I got some new examples running with contrastive loss and without weight normalization at step 70948. The result may improve a bit after longer running. gen_LJ001-0001 gen_LJ001-0001
I look deeper into the problem.
Some bad configuration (e.g. weight normalization + tanh trans conv act) may cause the activation of the transposed convolution layer saturate. So the mel condition becomes meaningless. The model degenerate to an unconditional one.
The following figures are the histogram and spectrum of the transposed convolution stack output. This model only generate random speech even though mel condition is used.
In contrast, the following figures come from an OK model.
Most of the activation values are close to 0. So the learned representation may be considered sparse.
I think there are 2 solutions.
- use activation functions that would not saturate, e.g. leaky_relu in Clarinet.
- When teacher forcing is used, the model can predict the original waveform totally conditioned on the teacher forcing input. The teacher forcing input contains the complete information. So we can use dropout to make the teacher forcing input incomplete. Then the model is forced to access the additional mel condition data to predict the original waveform. I'm not sure to which layers dropout should be applied. I am working on this.
- add noise to teacher forcing inputs. The previous adding noise implementation is buggy. Because I added noise both to inputs and outputs. So the predicted wave is noisy. I will fix this.
Hi, I am running the eval_parallel_wavenet.py, after 60K training, it can generate the audio with content, however, the sound is quite light, is this problem related to the power loss. Beside, the config does not include contrastive loss, how should I set this parameter?
Hi @EdisonChen726 I uploaded the model with contrastive loss. You can find the configuration json in the package. https://drive.google.com/open?id=1AtofQdXbSutb-_ZWFeA_I17NR2i8nUC7
@bfs18 thank you for the fast reply, I will try it asap
Updated Clarinet vocoder results. Clarinet results has similar noise compared to pwn results. So I think the noise comes from the power loss term.
Comapred to the teacher result, the student result does not have clear formats between 1000Hz to 3000Hz. This may be the source of the noise in the waves generated by the student.

- [Work task 1] In the vocoder thread, what configuration is given as an example that may cause the transposed convolution activations to saturate?
The records that come next have no connection to the vocoder thread.

- [Material to process]
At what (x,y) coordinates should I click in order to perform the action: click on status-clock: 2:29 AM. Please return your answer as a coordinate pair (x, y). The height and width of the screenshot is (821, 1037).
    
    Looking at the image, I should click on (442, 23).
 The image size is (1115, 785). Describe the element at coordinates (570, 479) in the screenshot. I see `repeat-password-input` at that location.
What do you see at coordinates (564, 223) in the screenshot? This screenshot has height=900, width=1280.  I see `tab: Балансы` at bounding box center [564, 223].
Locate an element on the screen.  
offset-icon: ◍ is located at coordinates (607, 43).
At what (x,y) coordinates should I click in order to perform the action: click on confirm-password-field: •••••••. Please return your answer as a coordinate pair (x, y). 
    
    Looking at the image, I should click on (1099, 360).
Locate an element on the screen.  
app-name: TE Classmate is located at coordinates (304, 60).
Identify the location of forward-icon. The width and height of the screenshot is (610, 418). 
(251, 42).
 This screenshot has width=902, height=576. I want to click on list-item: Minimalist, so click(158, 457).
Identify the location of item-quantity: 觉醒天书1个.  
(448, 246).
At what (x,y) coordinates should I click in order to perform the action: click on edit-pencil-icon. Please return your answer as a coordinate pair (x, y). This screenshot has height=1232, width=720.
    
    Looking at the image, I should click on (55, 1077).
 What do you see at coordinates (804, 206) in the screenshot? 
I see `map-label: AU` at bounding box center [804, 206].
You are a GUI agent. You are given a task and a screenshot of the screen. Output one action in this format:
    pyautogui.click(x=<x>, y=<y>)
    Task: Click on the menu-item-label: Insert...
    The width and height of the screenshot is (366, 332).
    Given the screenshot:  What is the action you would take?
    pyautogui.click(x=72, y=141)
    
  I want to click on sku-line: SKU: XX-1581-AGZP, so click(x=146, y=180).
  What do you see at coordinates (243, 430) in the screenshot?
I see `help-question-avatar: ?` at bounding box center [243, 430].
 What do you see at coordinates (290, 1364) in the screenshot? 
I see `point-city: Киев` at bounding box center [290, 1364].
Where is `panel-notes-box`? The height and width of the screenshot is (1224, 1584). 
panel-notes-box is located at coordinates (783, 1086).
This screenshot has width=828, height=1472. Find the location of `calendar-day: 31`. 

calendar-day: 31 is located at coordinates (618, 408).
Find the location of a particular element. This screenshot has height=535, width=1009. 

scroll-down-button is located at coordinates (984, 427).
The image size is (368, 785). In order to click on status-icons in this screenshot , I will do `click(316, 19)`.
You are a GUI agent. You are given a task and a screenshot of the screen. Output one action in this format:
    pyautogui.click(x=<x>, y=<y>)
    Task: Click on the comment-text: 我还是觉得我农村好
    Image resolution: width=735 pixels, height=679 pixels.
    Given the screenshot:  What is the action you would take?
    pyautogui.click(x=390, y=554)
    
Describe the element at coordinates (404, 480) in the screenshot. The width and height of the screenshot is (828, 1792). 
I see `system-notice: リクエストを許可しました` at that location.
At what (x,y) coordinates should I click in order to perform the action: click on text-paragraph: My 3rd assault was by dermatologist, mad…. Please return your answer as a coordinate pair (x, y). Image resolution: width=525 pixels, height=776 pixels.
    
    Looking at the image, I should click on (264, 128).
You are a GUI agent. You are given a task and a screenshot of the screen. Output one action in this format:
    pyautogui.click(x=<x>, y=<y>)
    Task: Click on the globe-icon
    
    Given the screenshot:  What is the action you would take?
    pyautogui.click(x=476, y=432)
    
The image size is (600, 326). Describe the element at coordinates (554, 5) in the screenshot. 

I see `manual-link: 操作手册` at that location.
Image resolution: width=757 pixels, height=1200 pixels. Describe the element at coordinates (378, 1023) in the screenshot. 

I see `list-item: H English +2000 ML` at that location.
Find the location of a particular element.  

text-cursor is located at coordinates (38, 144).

- [Work task 2] Print the records from their first line up to and including the line with "offset-icon: ◍ is".

- [Reply 1] Weight normalization combined with a tanh activation on the transposed convolution.

- [Reply 2]
At what (x,y) coordinates should I click in order to perform the action: click on status-clock: 2:29 AM. Please return your answer as a coordinate pair (x, y). The height and width of the screenshot is (821, 1037).
    
    Looking at the image, I should click on (442, 23).
 The image size is (1115, 785). Describe the element at coordinates (570, 479) in the screenshot. I see `repeat-password-input` at that location.
What do you see at coordinates (564, 223) in the screenshot? This screenshot has height=900, width=1280.  I see `tab: Балансы` at bounding box center [564, 223].
Locate an element on the screen.  
offset-icon: ◍ is located at coordinates (607, 43).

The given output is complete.